El siniestro total de los sondeos

Leoncio González

INTERNACIONAL

09 may 2015 . Actualizado a las 05:00 h.

¿Miente la gente cuando le preguntan? ¿Oculta lo que de verdad piensa porque le da vergüenza decirlo o cambia de opinión después de responder? ¿Existe un problema con las técnicas de medición demoscópicas porque no se han refinado con la misma rapidez con que se transforma la sociedad? ¿O están perdiendo la capacidad para calibrar las corrientes electorales porque la exigencia de rentabilidad obliga a las empresas de sondeos a restringir las muestras en exceso?

Pasó en Israel hace unas semanas y ha vuelto a ocurrir en el Reino Unido ahora. Las encuestas fueron las primeras derrotadas las noches del recuento. Allí fabricaron una alternancia que se vino abajo tan pronto como se cerraron las urnas y aquí crearon un empate que no podía ser más reñido mientras que, en realidad, se fraguaba una mayoría absoluta. Se mire como se mire, es un Waterloo prospectivo, un siniestro total.

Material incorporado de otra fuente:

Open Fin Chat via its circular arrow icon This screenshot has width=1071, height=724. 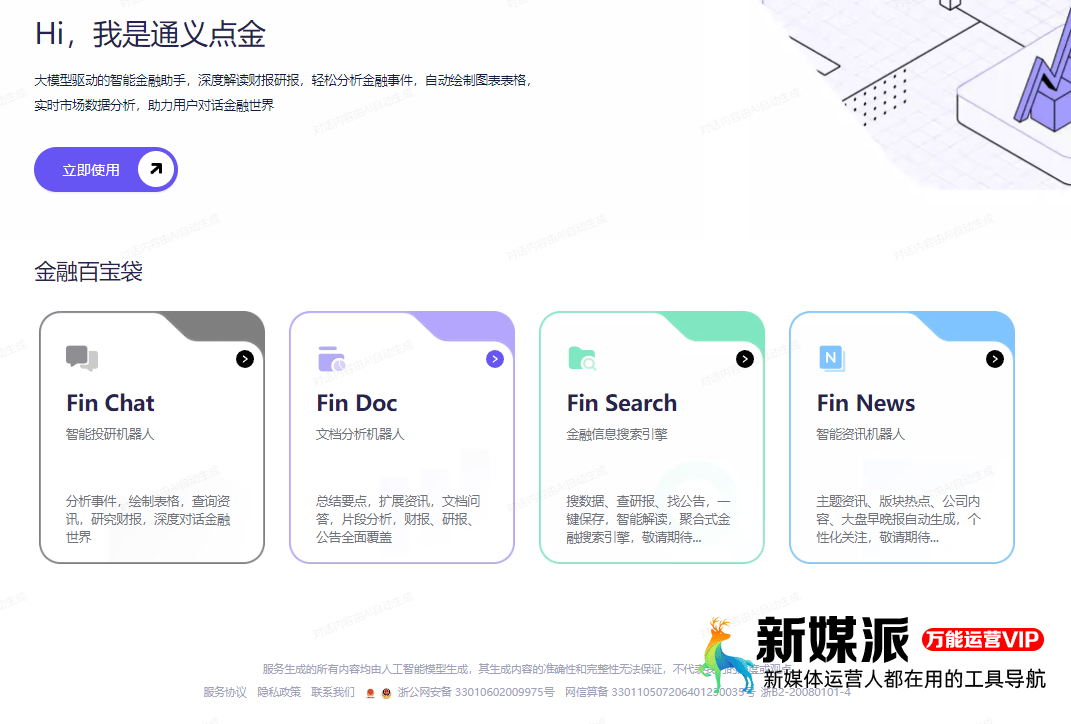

Menospreciar la fuerza de los conservadores y erigir, en su lugar, el espejismo de una escalada laborista que solo existía en las predicciones es comparable a sostener que un coche va marcha atrás cuando lo que ocurre es que circula en quinta a toda velocidad. Supone un mazazo para la fiabilidad de los sondeos y obliga a dejar de considerarlos la verdad revelada.

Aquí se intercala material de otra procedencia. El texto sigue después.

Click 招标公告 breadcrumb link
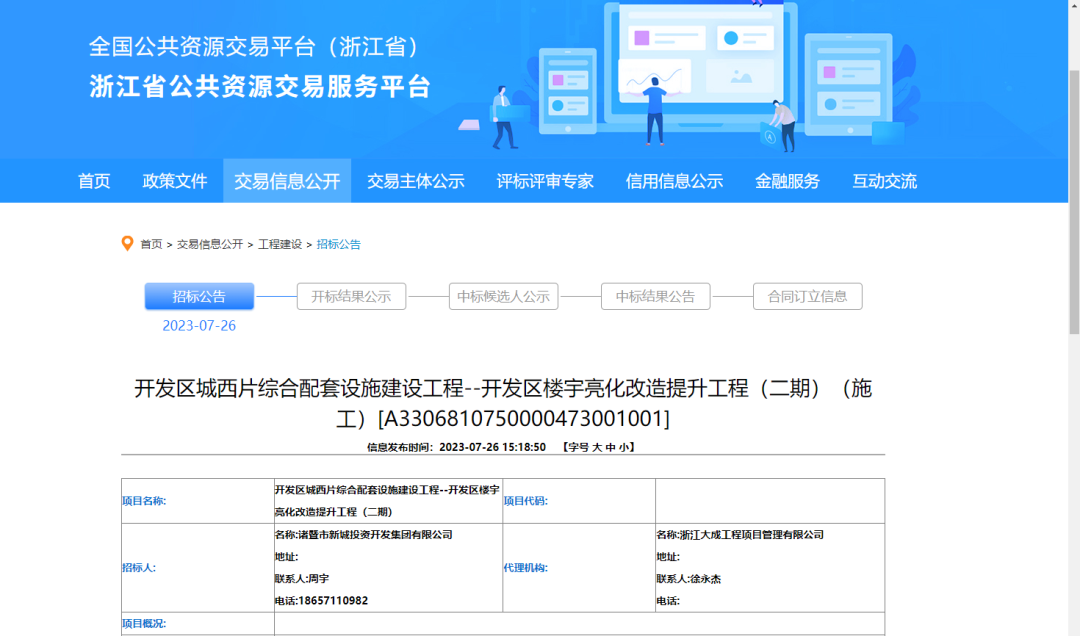Screen dimensions: 1080x636 tap(339, 244)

Tan grave como el error en sí es la escala con que se produjo, esa llamativa unanimidad. ¿Cómo se come que ni una sola firma encuestadora se desviase un milímetro de la tesis del empate entre tories y conservadores? Hay varias explicaciones en el mercado. Una es la teoría del rebaño, según la cual las empresas de opinión cocinan los resultados brutos para adaptarlos a una media general del sector de la que no se alejan por temor a quedar señaladas si equivocan la puntería. Cabe también la posibilidad de que hayan creado con sus pronósticos un escenario virtual que asustó a parte del electorado y que, en el último minuto, lo empujó a decantarse por una opción distinta a la que tenía en mente hasta ese momento.

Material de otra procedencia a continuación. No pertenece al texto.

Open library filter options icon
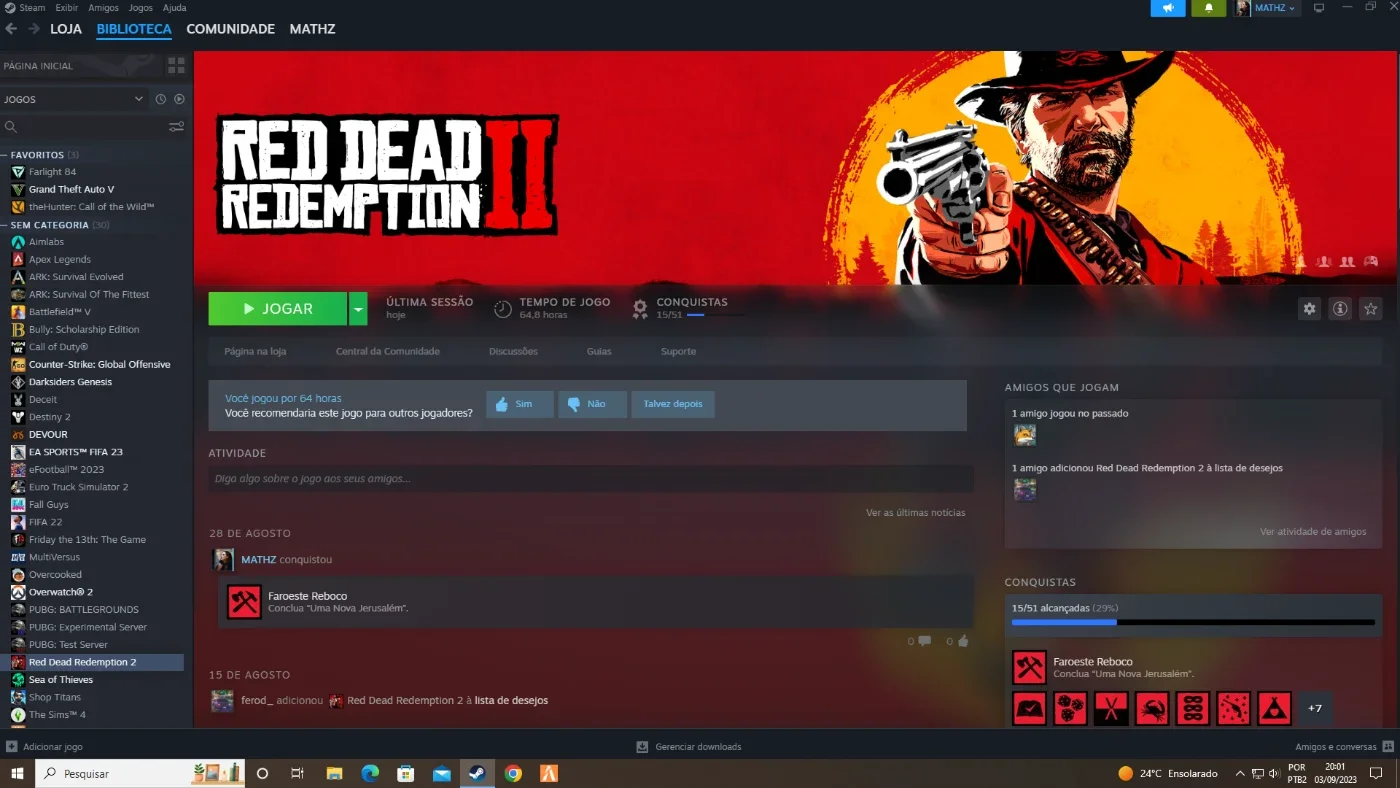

Pero no debe descartarse que, simplemente, no hicieran bien su trabajo. Como pasó con la crisis financiera, con la que en apariencia nadie contaba y que en realidad había sido anticipada por numerosos observadores, empieza a descubrirse que algunos encuestadores advirtieron la existencia de un grupo de votantes laboristas que dijeron preferir a Cameron como primer ministro en lugar de a Miliband. No parecían demasiados y se desdeñó el dato. Pero, dada la peculiar naturaleza del sistema electoral británico, un factor tan nimio como ese es un buen punto de partida para explicar el posterior descalabro.

El cuadro, de todos modos, quedaría in completo sin una mención a los medios y su tendencia creciente a contar las campañas electorales sin poner la necesaria distancia periodística con los dibujos que le presentan las encuestas. En un lógico deseo de anticipación, se ha ido formando una especie de bucle, o si se prefiere un acoplamiento, que desplaza el interés desde lo que hacen, han hecho y prometen hacer los actores de la contienda a lo que se supone que desean los electores. La lección británica indica que plegarse a los sondeos como si fueran dogma de fe impide a los medios descubrir qué pasa.